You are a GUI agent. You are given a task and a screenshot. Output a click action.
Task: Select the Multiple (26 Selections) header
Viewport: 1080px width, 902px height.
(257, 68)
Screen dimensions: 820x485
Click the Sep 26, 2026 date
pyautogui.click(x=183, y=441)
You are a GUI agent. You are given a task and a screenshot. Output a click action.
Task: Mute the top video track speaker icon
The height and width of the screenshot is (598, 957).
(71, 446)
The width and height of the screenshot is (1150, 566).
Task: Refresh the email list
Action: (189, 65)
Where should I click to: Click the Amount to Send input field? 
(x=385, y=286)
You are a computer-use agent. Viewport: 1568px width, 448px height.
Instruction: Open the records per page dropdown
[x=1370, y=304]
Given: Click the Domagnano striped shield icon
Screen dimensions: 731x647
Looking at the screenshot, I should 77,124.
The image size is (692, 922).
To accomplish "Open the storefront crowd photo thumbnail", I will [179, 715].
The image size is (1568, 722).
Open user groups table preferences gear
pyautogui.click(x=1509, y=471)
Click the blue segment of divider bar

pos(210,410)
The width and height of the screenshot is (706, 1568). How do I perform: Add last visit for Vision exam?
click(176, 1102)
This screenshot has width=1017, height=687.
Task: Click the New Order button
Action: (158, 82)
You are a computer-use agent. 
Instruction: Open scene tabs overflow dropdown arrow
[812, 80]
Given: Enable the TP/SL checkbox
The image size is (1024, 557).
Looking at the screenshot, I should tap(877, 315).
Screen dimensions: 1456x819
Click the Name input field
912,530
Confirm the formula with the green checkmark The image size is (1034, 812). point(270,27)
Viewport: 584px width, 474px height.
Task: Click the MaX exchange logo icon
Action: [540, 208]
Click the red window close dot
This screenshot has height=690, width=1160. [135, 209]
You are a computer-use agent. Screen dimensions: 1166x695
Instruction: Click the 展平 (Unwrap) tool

##########

Please pick out each line of the records above that contains the word "size".

The image size is (692, 922).
The image size is (1568, 722).
The image size is (1024, 557).
Confirm the formula with the green checkmark The image size is (1034, 812). point(270,27)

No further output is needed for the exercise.